DO THIS: Format everything from the first line down to the line containing "Looking at the screenshot, I should tap(208, 265).", inclusive, as a Markdown table with the columns Number and Line, leaving out blank lines.

RECORDS TO USE:
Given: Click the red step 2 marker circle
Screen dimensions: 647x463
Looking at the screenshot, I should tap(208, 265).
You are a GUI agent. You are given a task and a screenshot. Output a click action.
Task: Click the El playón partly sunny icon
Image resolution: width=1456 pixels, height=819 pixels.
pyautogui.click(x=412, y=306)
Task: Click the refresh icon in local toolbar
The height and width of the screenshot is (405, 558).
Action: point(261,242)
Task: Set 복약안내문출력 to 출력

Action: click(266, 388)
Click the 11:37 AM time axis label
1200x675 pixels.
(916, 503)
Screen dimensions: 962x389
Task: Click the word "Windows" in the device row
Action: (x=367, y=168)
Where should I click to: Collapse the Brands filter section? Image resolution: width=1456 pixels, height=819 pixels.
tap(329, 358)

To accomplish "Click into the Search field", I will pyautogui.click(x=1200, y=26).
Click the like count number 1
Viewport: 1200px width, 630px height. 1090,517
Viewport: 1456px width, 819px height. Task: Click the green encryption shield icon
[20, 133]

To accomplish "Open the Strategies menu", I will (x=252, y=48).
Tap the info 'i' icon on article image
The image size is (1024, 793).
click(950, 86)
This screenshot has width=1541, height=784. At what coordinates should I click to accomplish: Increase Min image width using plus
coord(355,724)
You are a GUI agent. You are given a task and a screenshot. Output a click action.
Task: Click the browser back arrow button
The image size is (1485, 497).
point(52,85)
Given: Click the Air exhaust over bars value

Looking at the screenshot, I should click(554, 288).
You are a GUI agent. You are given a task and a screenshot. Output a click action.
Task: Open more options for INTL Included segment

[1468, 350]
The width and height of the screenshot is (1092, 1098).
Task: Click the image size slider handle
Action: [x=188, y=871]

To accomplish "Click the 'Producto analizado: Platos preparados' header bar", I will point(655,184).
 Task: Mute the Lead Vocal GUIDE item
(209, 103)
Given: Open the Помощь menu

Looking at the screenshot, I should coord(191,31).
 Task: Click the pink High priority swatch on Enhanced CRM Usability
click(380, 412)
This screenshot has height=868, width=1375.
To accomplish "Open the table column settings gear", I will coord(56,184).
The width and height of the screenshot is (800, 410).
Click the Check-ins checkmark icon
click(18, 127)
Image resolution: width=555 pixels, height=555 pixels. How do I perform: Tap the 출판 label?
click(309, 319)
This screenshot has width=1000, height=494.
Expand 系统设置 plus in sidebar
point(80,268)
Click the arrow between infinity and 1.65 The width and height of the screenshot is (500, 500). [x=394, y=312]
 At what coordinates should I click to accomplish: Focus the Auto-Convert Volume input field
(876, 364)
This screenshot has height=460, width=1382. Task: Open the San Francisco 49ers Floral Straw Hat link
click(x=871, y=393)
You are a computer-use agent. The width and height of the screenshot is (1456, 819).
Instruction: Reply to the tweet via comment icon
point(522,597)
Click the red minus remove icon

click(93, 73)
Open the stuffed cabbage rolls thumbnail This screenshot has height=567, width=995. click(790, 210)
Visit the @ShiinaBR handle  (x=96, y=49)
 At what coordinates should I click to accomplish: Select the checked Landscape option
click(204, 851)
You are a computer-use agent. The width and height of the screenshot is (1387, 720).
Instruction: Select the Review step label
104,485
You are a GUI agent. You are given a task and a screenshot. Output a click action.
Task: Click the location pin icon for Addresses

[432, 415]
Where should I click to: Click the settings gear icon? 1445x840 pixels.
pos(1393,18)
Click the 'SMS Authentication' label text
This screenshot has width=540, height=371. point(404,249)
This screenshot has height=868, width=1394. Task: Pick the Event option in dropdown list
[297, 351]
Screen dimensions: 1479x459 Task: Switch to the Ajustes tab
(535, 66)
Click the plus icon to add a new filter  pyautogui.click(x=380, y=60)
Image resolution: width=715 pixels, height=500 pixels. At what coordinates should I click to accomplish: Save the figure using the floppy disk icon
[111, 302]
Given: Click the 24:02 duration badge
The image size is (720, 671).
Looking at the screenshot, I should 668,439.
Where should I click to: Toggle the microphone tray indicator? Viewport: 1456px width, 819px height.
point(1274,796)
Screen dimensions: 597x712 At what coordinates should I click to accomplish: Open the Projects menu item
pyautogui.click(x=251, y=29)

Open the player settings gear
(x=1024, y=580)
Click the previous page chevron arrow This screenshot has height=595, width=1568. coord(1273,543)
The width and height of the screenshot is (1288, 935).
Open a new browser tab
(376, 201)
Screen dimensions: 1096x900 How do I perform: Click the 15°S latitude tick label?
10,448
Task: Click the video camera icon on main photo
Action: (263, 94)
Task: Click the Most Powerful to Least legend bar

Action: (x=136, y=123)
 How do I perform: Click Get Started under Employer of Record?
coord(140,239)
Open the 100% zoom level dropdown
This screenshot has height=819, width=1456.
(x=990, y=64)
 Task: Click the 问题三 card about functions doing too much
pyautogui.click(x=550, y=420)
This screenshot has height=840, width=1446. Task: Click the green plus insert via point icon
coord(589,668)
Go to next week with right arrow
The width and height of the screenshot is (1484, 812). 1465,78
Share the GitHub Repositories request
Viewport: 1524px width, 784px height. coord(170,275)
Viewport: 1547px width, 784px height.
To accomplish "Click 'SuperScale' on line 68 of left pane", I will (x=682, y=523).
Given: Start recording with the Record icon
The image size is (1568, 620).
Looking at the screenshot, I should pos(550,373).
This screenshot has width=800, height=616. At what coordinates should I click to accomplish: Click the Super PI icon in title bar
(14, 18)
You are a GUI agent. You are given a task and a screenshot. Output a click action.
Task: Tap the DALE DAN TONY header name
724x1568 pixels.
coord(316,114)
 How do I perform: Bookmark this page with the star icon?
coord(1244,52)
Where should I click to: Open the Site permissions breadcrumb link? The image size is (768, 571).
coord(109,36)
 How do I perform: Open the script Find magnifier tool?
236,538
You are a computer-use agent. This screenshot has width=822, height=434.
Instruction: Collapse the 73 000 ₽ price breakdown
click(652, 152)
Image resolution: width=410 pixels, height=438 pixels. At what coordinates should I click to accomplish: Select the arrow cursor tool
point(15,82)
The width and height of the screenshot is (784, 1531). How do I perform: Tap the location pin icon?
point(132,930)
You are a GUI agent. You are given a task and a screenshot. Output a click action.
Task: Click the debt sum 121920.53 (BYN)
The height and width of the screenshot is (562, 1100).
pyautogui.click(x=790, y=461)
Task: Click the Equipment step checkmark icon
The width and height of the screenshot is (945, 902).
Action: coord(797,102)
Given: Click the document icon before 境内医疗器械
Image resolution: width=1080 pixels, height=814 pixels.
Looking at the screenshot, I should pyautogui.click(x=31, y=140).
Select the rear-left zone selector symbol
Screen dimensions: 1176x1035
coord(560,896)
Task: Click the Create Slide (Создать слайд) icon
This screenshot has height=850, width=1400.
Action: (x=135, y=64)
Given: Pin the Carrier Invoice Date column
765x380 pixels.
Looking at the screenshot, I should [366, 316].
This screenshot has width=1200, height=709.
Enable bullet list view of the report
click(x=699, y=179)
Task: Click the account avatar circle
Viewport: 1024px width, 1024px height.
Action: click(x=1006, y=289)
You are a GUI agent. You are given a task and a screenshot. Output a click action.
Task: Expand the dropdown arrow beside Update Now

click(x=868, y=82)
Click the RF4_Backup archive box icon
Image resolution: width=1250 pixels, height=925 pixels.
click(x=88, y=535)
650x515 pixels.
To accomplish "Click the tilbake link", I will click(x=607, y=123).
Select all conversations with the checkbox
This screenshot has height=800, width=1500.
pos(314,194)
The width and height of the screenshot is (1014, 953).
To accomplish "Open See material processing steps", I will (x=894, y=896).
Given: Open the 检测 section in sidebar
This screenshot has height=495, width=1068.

THE ANSWER:
| Number | Line |
|---|---|
| 1 | Given: Click the red step 2 marker circle |
| 2 | Screen dimensions: 647x463 |
| 3 | Looking at the screenshot, I should tap(208, 265). |